*Records shown*
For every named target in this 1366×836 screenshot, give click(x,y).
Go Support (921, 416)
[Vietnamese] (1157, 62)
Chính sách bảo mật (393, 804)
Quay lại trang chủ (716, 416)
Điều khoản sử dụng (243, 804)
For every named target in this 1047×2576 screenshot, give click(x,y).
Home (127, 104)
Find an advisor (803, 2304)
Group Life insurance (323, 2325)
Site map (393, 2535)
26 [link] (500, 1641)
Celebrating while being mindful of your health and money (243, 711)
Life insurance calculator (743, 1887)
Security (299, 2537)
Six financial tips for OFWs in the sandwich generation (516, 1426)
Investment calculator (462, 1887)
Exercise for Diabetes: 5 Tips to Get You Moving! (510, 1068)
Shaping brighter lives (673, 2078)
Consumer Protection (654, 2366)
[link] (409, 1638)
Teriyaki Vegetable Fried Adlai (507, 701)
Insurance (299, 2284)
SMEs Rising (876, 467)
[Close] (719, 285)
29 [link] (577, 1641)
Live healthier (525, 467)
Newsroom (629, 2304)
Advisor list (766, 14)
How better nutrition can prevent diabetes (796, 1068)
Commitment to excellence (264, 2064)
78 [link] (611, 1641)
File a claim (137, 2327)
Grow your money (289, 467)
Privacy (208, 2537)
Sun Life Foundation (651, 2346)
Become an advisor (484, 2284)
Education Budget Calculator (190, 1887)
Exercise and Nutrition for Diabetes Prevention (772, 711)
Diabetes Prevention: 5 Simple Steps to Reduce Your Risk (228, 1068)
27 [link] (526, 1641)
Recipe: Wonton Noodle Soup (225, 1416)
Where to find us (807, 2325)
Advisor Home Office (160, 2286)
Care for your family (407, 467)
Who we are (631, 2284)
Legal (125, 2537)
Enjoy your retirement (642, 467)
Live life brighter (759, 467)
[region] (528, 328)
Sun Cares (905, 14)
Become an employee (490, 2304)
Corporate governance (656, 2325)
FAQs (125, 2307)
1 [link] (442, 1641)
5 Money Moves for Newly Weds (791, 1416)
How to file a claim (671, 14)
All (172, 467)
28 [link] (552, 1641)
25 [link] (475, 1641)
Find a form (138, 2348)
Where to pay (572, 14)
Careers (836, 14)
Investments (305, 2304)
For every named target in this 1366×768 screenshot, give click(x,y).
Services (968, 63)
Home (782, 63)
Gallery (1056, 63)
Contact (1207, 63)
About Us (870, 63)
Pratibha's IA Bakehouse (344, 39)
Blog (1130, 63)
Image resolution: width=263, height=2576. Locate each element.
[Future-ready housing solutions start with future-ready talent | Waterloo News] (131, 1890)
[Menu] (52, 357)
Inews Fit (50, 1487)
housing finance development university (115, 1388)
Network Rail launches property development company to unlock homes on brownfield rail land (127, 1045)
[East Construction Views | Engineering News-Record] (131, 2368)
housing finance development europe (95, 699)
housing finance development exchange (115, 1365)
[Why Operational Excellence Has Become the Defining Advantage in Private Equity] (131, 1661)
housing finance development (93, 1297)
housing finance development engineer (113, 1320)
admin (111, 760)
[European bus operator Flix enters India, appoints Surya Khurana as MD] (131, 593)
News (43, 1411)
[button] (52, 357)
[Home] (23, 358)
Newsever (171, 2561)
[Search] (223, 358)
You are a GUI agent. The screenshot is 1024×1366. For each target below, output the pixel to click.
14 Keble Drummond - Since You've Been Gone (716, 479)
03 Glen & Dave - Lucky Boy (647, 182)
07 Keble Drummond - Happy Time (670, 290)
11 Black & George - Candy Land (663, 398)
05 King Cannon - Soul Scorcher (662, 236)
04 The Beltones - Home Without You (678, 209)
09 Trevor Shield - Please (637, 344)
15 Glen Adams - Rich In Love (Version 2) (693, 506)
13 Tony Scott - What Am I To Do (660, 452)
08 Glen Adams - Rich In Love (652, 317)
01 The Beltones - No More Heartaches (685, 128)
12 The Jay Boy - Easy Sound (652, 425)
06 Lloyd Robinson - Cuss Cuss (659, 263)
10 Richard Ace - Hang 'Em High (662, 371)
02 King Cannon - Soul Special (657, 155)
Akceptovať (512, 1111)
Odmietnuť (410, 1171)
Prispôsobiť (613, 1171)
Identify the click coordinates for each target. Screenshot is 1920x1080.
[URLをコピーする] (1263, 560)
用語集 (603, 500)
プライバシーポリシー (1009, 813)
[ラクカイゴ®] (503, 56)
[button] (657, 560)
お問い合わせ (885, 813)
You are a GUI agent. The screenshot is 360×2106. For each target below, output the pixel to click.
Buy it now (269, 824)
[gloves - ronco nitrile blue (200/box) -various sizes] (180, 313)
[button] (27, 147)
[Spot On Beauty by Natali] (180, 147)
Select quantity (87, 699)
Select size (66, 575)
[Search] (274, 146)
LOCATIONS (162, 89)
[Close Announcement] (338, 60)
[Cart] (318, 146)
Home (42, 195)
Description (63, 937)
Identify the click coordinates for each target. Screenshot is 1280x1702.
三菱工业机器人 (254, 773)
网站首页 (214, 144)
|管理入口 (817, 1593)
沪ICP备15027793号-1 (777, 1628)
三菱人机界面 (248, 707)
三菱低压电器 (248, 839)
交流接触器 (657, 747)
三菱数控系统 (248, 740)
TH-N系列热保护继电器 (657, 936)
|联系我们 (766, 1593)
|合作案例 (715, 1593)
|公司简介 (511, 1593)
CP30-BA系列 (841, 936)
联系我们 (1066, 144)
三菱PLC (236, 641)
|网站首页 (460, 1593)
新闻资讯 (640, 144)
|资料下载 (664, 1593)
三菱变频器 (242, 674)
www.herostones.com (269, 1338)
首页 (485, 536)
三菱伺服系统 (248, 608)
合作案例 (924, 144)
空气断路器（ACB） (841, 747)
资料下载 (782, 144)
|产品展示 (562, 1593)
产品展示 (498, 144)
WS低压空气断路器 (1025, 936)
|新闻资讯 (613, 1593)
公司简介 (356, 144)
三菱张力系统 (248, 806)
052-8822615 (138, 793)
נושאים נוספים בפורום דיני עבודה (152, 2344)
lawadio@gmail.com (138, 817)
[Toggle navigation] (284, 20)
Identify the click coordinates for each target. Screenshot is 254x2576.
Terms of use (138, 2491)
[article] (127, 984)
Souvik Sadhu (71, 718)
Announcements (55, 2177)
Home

*Work request*
Transcribe each entry exactly.

*Your solution*
For every named target in this 1366×836 screenshot, give click(x,y).
Go Support (921, 416)
[Vietnamese] (1157, 62)
Chính sách bảo mật (393, 804)
Quay lại trang chủ (716, 416)
Điều khoản sử dụng (243, 804)
For every named target in this 1047×2576 screenshot, give click(x,y).
Home (127, 104)
Find an advisor (803, 2304)
Group Life insurance (323, 2325)
Site map (393, 2535)
26 [link] (500, 1641)
Celebrating while being mindful of your health and money (243, 711)
Life insurance calculator (743, 1887)
Security (299, 2537)
Six financial tips for OFWs in the sandwich generation (516, 1426)
Investment calculator (462, 1887)
Exercise for Diabetes: 5 Tips to Get You Moving! (510, 1068)
Shaping brighter lives (673, 2078)
Consumer Protection (654, 2366)
[link] (409, 1638)
Teriyaki Vegetable Fried Adlai (507, 701)
Insurance (299, 2284)
SMEs Rising (876, 467)
[Close] (719, 285)
29 [link] (577, 1641)
Live healthier (525, 467)
Newsroom (629, 2304)
Advisor list (766, 14)
How better nutrition can prevent diabetes (796, 1068)
Commitment to excellence (264, 2064)
78 [link] (611, 1641)
File a claim (137, 2327)
Grow your money (289, 467)
Privacy (208, 2537)
Sun Life Foundation (651, 2346)
Become an advisor (484, 2284)
Education Budget Calculator (190, 1887)
Exercise and Nutrition for Diabetes Prevention (772, 711)
Diabetes Prevention: 5 Simple Steps to Reduce Your Risk (228, 1068)
27 [link] (526, 1641)
Recipe: Wonton Noodle Soup (225, 1416)
Where to find us (807, 2325)
Advisor Home Office (160, 2286)
Care for your family (407, 467)
Who we are (631, 2284)
Legal (125, 2537)
Enjoy your retirement (642, 467)
Live life brighter (759, 467)
[region] (528, 328)
Sun Cares (905, 14)
Become an employee (490, 2304)
Corporate governance (656, 2325)
FAQs (125, 2307)
1 [link] (442, 1641)
5 Money Moves for Newly Weds (791, 1416)
How to file a claim (671, 14)
All (172, 467)
28 [link] (552, 1641)
25 [link] (475, 1641)
Find a form (138, 2348)
Where to pay (572, 14)
Careers (836, 14)
Investments (305, 2304)
For every named target in this 1366×768 screenshot, give click(x,y).
Services (968, 63)
Home (782, 63)
Gallery (1056, 63)
Contact (1207, 63)
About Us (870, 63)
Pratibha's IA Bakehouse (344, 39)
Blog (1130, 63)
Image resolution: width=263, height=2576. Locate each element.
[Future-ready housing solutions start with future-ready talent | Waterloo News] (131, 1890)
[Menu] (52, 357)
Inews Fit (50, 1487)
housing finance development university (115, 1388)
Network Rail launches property development company to unlock homes on brownfield rail land (127, 1045)
[East Construction Views | Engineering News-Record] (131, 2368)
housing finance development europe (95, 699)
housing finance development exchange (115, 1365)
[Why Operational Excellence Has Become the Defining Advantage in Private Equity] (131, 1661)
housing finance development (93, 1297)
housing finance development engineer (113, 1320)
admin (111, 760)
[European bus operator Flix enters India, appoints Surya Khurana as MD] (131, 593)
News (43, 1411)
[button] (52, 357)
[Home] (23, 358)
Newsever (171, 2561)
[Search] (223, 358)
You are a GUI agent. The screenshot is 1024×1366. For each target below, output the pixel to click.
14 Keble Drummond - Since You've Been Gone (716, 479)
03 Glen & Dave - Lucky Boy (647, 182)
07 Keble Drummond - Happy Time (670, 290)
11 Black & George - Candy Land (663, 398)
05 King Cannon - Soul Scorcher (662, 236)
04 The Beltones - Home Without You (678, 209)
09 Trevor Shield - Please (637, 344)
15 Glen Adams - Rich In Love (Version 2) (693, 506)
13 Tony Scott - What Am I To Do (660, 452)
08 Glen Adams - Rich In Love (652, 317)
01 The Beltones - No More Heartaches (685, 128)
12 The Jay Boy - Easy Sound (652, 425)
06 Lloyd Robinson - Cuss Cuss (659, 263)
10 Richard Ace - Hang 'Em High (662, 371)
02 King Cannon - Soul Special (657, 155)
Akceptovať (512, 1111)
Odmietnuť (410, 1171)
Prispôsobiť (613, 1171)
Identify the click coordinates for each target. Screenshot is 1920x1080.
[URLをコピーする] (1263, 560)
用語集 (603, 500)
プライバシーポリシー (1009, 813)
[ラクカイゴ®] (503, 56)
[button] (657, 560)
お問い合わせ (885, 813)
You are a GUI agent. The screenshot is 360×2106. For each target below, output the pixel to click.
Buy it now (269, 824)
[gloves - ronco nitrile blue (200/box) -various sizes] (180, 313)
[button] (27, 147)
[Spot On Beauty by Natali] (180, 147)
Select quantity (87, 699)
Select size (66, 575)
[Search] (274, 146)
LOCATIONS (162, 89)
[Close Announcement] (338, 60)
[Cart] (318, 146)
Home (42, 195)
Description (63, 937)
Identify the click coordinates for each target. Screenshot is 1280x1702.
三菱工业机器人 (254, 773)
网站首页 (214, 144)
|管理入口 (817, 1593)
沪ICP备15027793号-1 (777, 1628)
三菱人机界面 (248, 707)
三菱低压电器 (248, 839)
交流接触器 (657, 747)
三菱数控系统 (248, 740)
TH-N系列热保护继电器 (657, 936)
|联系我们 (766, 1593)
|合作案例 (715, 1593)
|公司简介 (511, 1593)
CP30-BA系列 (841, 936)
联系我们 (1066, 144)
三菱PLC (236, 641)
|网站首页 (460, 1593)
新闻资讯 (640, 144)
|资料下载 (664, 1593)
三菱变频器 (242, 674)
www.herostones.com (269, 1338)
首页 (485, 536)
三菱伺服系统 (248, 608)
合作案例 (924, 144)
空气断路器（ACB） (841, 747)
资料下载 (782, 144)
|产品展示 (562, 1593)
产品展示 (498, 144)
WS低压空气断路器 (1025, 936)
|新闻资讯 (613, 1593)
公司简介 (356, 144)
三菱张力系统 (248, 806)
052-8822615 (138, 793)
נושאים נוספים בפורום דיני עבודה (152, 2344)
lawadio@gmail.com (138, 817)
[Toggle navigation] (284, 20)
Identify the click coordinates for each target. Screenshot is 254x2576.
Terms of use (138, 2491)
[article] (127, 984)
Souvik Sadhu (71, 718)
Announcements (55, 2177)
Home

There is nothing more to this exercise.